明日には侯爵の手の者120名が迷宮に乗り込むとのこと。脱出しようとしているはずのお嬢様方が見つかるのも時間の問題です。なんとか「迷宮」の中に影を送り込んで、お嬢様と連絡を取らなければなりませんね。
「旦那様、手筈は整いました。堤を切って「迷宮」周辺を水没させます」
「大丈夫なのかい?ソフィーたちは」
「ニンフェアたちがついていますし、入り口周辺の兵を排除しなければ救出もできません。今夜決行しなければ明日には120名の兵が「迷宮」に入ってしまうでしょう」
「ふむ・・・「迷宮」周辺を水没させ見張りの兵が退避している間に影を送り込み脱出させる、か」
旦那様の心配は分かりますがニンフェアたちが把握しているのは地下5階まで、お嬢様を連れてそれ以上深く潜ることはないでしょう。迷宮の町で調達予定だったのも食料10日分。必ず入り口付近で機会をうかがっているはずです。

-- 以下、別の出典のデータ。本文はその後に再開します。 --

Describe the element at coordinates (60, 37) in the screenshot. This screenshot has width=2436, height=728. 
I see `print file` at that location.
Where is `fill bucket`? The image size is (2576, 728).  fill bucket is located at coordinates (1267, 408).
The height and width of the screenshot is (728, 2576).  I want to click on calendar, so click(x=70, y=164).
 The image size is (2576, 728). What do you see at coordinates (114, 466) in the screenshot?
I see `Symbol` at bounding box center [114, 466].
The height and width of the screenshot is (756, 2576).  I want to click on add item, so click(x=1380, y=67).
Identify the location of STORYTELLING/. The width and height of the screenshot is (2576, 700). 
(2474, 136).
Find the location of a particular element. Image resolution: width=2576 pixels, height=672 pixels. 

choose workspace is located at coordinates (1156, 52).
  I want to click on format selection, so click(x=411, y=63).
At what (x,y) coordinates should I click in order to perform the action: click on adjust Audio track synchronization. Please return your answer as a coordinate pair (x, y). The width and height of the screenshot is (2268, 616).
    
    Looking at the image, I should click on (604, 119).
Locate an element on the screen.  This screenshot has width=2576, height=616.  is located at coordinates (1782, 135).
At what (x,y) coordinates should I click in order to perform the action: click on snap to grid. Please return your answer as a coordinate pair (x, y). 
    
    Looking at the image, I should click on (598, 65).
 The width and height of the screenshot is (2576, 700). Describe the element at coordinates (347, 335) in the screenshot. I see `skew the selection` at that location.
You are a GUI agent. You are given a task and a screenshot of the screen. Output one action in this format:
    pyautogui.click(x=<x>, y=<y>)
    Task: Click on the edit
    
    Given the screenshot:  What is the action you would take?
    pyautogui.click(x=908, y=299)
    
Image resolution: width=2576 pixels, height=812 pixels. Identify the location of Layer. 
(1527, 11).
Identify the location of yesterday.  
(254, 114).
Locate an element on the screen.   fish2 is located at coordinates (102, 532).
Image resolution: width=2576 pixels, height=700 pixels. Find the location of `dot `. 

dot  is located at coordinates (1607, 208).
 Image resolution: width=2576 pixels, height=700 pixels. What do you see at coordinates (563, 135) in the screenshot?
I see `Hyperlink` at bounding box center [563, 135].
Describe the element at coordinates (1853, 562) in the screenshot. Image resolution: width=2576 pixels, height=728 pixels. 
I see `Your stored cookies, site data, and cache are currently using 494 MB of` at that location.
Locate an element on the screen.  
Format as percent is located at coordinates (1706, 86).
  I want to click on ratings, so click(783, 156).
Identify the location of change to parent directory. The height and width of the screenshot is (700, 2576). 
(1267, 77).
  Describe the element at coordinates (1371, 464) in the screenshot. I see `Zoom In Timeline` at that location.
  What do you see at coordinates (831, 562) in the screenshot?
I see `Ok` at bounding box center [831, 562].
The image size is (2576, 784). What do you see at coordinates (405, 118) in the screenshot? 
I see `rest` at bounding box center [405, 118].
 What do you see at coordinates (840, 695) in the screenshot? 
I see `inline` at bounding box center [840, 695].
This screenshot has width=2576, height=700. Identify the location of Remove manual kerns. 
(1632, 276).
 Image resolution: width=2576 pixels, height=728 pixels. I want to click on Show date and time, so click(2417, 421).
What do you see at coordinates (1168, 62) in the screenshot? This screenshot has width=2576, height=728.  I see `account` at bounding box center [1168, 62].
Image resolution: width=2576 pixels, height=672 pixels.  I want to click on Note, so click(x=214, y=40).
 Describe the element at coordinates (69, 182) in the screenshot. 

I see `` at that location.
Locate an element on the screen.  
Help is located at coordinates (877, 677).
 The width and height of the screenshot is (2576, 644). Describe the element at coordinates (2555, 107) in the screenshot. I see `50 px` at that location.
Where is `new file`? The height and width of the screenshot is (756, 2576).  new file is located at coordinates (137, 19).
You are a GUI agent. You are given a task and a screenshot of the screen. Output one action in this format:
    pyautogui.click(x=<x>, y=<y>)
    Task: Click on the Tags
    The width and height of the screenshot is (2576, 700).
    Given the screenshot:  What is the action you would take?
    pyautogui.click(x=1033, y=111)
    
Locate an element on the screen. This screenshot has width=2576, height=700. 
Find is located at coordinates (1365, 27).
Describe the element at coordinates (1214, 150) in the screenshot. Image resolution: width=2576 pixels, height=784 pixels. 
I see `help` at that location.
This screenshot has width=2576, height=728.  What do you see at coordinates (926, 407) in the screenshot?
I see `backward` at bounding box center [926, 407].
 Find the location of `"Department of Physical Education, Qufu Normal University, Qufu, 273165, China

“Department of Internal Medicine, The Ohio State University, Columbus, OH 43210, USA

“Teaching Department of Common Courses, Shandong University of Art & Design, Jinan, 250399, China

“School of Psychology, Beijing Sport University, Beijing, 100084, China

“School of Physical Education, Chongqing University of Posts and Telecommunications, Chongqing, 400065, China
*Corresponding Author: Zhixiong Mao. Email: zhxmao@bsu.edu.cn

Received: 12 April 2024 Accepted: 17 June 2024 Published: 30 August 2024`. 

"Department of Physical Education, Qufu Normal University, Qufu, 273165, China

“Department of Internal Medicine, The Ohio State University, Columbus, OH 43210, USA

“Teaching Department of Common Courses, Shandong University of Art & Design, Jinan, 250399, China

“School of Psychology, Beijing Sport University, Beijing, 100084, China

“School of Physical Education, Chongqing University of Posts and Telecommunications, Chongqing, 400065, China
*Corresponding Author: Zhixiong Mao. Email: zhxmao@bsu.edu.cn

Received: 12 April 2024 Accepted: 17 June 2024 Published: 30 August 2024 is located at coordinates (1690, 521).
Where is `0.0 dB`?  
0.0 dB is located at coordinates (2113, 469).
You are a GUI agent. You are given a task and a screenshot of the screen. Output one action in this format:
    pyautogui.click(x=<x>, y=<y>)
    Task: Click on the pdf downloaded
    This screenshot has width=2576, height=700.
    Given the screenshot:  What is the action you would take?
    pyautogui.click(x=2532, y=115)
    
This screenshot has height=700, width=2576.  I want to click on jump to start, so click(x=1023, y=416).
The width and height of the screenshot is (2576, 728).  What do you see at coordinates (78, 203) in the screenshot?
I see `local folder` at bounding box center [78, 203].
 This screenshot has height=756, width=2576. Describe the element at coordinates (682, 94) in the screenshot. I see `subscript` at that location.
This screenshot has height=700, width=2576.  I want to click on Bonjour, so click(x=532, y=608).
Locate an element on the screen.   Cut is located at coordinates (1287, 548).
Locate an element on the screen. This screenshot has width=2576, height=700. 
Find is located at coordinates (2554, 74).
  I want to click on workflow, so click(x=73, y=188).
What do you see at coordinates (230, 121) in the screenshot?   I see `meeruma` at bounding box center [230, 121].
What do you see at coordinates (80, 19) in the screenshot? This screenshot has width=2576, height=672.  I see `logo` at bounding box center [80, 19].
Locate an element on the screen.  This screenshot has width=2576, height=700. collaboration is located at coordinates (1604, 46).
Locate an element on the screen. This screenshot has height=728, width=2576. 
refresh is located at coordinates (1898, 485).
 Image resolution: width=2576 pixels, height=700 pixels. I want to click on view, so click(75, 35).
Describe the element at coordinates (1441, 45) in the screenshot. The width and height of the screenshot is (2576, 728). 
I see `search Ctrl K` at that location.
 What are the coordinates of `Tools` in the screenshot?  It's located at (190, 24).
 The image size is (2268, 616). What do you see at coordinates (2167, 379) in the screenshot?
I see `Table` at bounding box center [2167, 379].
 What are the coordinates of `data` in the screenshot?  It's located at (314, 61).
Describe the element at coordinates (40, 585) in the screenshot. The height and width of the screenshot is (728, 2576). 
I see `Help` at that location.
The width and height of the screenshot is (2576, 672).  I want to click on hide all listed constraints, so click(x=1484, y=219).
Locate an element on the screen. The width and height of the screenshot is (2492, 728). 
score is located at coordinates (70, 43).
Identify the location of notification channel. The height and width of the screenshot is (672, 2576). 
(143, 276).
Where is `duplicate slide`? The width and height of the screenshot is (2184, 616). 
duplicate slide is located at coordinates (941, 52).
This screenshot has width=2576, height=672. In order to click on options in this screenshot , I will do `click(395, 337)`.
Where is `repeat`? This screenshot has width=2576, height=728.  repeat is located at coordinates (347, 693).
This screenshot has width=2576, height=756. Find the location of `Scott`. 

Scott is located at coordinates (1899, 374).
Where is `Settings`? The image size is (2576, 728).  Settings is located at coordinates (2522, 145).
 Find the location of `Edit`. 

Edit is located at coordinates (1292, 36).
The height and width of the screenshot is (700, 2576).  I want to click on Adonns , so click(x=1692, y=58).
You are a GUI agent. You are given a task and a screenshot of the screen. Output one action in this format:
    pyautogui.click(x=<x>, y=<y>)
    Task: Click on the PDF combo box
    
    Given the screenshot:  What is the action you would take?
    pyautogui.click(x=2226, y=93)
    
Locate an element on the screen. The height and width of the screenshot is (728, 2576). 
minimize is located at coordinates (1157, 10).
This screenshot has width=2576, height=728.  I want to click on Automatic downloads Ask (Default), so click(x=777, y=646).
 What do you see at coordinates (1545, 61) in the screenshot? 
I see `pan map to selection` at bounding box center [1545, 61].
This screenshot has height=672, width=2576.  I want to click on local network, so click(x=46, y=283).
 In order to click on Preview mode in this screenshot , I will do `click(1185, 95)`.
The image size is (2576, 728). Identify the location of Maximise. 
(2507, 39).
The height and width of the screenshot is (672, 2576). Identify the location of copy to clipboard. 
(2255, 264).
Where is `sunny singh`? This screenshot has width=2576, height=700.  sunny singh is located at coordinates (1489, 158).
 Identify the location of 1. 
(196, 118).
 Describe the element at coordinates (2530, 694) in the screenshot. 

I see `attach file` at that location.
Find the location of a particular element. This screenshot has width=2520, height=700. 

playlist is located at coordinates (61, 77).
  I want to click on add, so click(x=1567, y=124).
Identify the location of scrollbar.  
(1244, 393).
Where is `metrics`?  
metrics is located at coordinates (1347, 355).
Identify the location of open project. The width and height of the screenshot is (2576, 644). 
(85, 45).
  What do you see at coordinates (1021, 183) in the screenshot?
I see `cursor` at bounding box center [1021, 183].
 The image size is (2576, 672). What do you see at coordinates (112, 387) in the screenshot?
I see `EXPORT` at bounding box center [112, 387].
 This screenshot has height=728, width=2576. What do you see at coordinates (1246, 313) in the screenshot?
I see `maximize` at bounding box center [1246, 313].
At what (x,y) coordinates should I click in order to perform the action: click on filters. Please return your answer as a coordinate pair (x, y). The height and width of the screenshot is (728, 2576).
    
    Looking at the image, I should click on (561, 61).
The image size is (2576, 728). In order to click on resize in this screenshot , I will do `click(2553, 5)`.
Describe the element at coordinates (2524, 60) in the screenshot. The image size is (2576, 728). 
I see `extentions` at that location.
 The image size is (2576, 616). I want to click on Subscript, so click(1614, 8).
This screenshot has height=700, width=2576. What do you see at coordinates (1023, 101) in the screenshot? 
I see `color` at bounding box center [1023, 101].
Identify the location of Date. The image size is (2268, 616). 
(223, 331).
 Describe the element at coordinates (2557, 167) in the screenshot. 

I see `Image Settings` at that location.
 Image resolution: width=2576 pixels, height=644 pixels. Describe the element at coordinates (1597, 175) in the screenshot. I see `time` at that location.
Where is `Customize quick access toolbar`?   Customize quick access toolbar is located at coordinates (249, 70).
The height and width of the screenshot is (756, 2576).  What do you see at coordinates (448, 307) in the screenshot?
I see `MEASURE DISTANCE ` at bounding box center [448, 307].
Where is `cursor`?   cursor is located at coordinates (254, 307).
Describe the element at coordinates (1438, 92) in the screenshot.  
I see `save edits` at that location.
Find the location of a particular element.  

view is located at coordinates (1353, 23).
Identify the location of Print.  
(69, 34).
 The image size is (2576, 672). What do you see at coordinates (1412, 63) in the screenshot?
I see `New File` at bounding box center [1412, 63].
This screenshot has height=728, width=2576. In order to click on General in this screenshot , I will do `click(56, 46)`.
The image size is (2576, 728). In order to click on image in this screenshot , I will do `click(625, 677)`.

「「迷宮」は高台にあるらしいけどそこまで水没するのかな?」
「いえ、高台があるのは側までで「迷宮」自体は一番低い場所にあります。入り口も奥に開く両開きなので水圧を考慮せず開けられます」
「それでは「迷宮」に水が入ってしまうが流されでもしたら・・・」
「そこは影を信頼していただくしかありませんが、ニンフェアたちなら問題ないでしょう」
元商人組合の凄腕会計室長だった旦那様は、領地の経営手腕は見事な物ですが荒事には消極的です。少し脅しておきますか。
「今が最後の機会なのです。これを逃せばお嬢様は侯爵に捕らえられ、生殺与奪権を奪われます。良くて侯爵の息子と結婚させられ傀儡に、悪ければ二度と会えない場所に行かれるでしょう。ご決断を」
「・・・分かったよ。多少危険だが「迷宮」で1週間生き延びたのであればそれなりに”レベル”も上がっているはず・・・まかせるよ」
「かしこまりました」
お嬢様、もう少しの辛抱です。ニンフェア、プルーニャ、お嬢様に傷一つ、汗一つ流させるんじゃありませんよ。
「はぁはぁ、アレクってこんなに重かったんだね・・・」
「もうだめニャ、少し休憩しようニャ」
「はぁはぁ、そうですね・・・少し休みましょうか」
女の子とは言え年上のルカ君を背負って歩くのはキツイですね・・・もう汗濁です・・・
アレクとルカ君は眠り続けています。時々鑑定してみますが症状は【停滞中】のまま。すでに数時間経っていますが、わたしの付与魔術より効果時間が長いようです。
「念のため後で回復をかけておいてください」
「はふぅ、わかったニャ」
現在は3階に上がり2階を目指して歩いています。ガロファーノは縛ったまま置いてきましたが、あの余裕からすれば自力で縄を抜けられるのでしょうね。追ってくる気配はありませんが。
「んに?」
プルーニャが反応しました。魔物でしょうか?
「ん~・・・かにゃり弱いにゃ・・・怪我してるのかニャ?」
「どうかしたのですか?」
「たぶん魔物だろうけど、かにゃり弱って死にそうにゃ気配だニャ」
他の冒険者にやられたのでしょうか?
「どちらです?」
「その先の通路右だニャ」
「見てきます」
「ソフィー様!」
ニンフェアが制止します。ん~3階ならわたしでもなんとかなりそうなんですけど、これでもレベル44なんですよ・・・
「この気配にゃら問題にゃいと思うけどニャ。影縫いを使うまでもにゃく動けそうににゃいニャ」
「すぐ戻ります」
わたしは弓を構えて小走りに進みます。腰には必中のナイフもありますし。
通路の先で一度止まり右を見ます。少し先にうずくまっている魔物が見えました。血が流れていて本当に虫の息みたいです。
近くまで寄ってみるとブロッコリーのような見た目の木の魔物でした。大きさは植木鉢に植えたらちょうど良いサイズで30cmほどでしょうか?植物なのに血は赤いのですね・・・
魔物は少し顔を上げてわたしを見ましたが、どうでもいいという感じでまた寝そべりました。
ふと思いついたので試してみることにしました。
「あなたを助けてあげます。受け入れてくださいね」
魔物は小さくキュゥ~っと鳴きました。了解と受け取りましたよ。
「【魅了1】」
淡いピンク色の光がわたしの手の平から放たれブロッコリーみたいな魔物を包みます。スーッと光が吸い込まれ声が聞こえた気がしました。
「お、帰ってきたニャ。おかえりソフィー・・・」
「ソフィー様!それは魔物です!」
「ただいま、大丈夫よ「魅了」したから。プルーニャ回復お願いできるかしら?」
わたしが抱っこしている植物型の魔物を見せて鑑定結果を教えます。
【個体名なし】
3階層用ブッコロリ:性別なし
年齢:1
レベル:10
状態:隷属(魅了)、瀕死
力 :F
体力:F
俊敏:E
器用:F
英知:E
魔力:D
スキル:成長
二人ともポカンとした顔をしています。